Value-Added Water Management Services

In response to the 2012 drought, when Byerly says some customer’s wells were “sucking air as we got deep into a very hard irrigation season,” CVA teamed up with FieldWise, a private soil moisture management entity out of University of Nebraska-Lincoln, to start its AquaSystems program.

“Initially that (AquaSystems) was just focused around trying to provide growers tools like moisture probes to give them an idea of when they need to irrigate, but just as importantly, when they didn’t need to be irrigating, so they wouldn’t be wasting that water,” Byerly says.

Now, according to Byerly, the four years of selling water management services to growers under the AquaSystems umbrella have uncovered a “very solid return-on-investment” that the company can leverage to sell skeptical growers every season.

“But at the same time,” he interjects. “We realized that wasn’t enough, so we branched out with our partners and got into not only the variable-rate irrigation and writing irrigation prescriptions, but also installing pivot control and monitoring functions for our growers. It’s evolved beyond purely water management with the moisture probe, it’s about being able to keep track of multiple irrigation systems and know what’s going on even when you’re not in the pickup truck driving around checking pivots.”

Byerly’s team at CVA consists of precision ag field techs that help growers install pivot monitoring systems and other equipment in the field, alongside a group of ACS managers that help administer the AquaSystems program and make irrigation decisions based on all the data CVA is helping growers collect on water usage. Writing annual irrigation prescriptions for growers is a big part of the workload as well.

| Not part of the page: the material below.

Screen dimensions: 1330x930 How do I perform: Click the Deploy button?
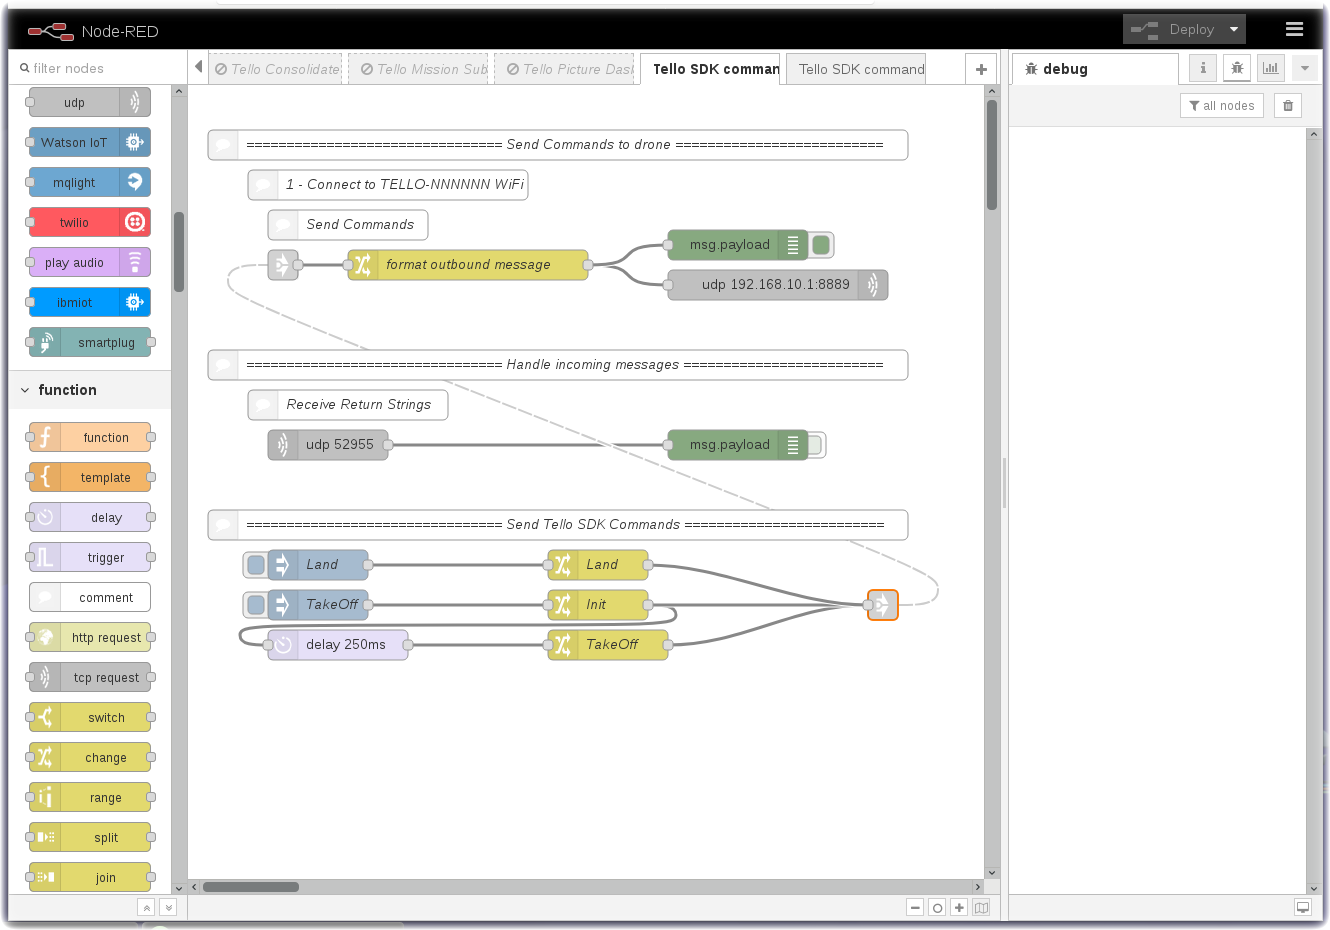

“Typically, we’re going to have loaded onto that controller for the grower three irrigation prescriptions: One for early season, one for pollination time, and one for ear fill through the end of the year,” he explains. “And it’s important to note that each one of those prescriptions is scale-able for the grower; by scale-able, I mean the grower can tweak the prescriptions on-the-fly, so if he needs to put on a little more or a little less water he doesn’t have to get in touch with someone and have a whole new prescription written.”

This high-management style (some would call it micro-managing) around water in Nebraska is an aspect of a larger movement in the state to try and stave off, or perhaps completely negate, what feels like is perhaps inevitable: Severe water regulations on growers.

“I don’t think there’s any question that we will be regulated on the amount of water that we can utilize from our aquifers and our rivers, lakes, and streams in the future here in Nebraska. That’s going to happen,” Byerly states matter-of-factly. “Now, we have very few CVA customers today that are regulated on what their annual allotment of water is. But we want to be using this opportunity right now to learn those types of things because the day will come when that will happen, and the growers that were on the front half of that adoption curve will be the ones that understand how to take the tools that they have and be successful immediately when things change.”

Byerly also expects a seismic shift in what crops are predominately grown in the state. Think less corn and beans, more crops you’d see in the Dakotas come into prominence about a decade from now.

“Things like sugar beets, canola, and things like that could possibly work their way down here. Maybe industrial hemp and things like that — there’s going to be a lot of changes in agriculture here in the next 10 years. I don’t have a real good feel for what those crops are going to be, but I feel pretty confident in saying that you will probably see different crops than we see today.”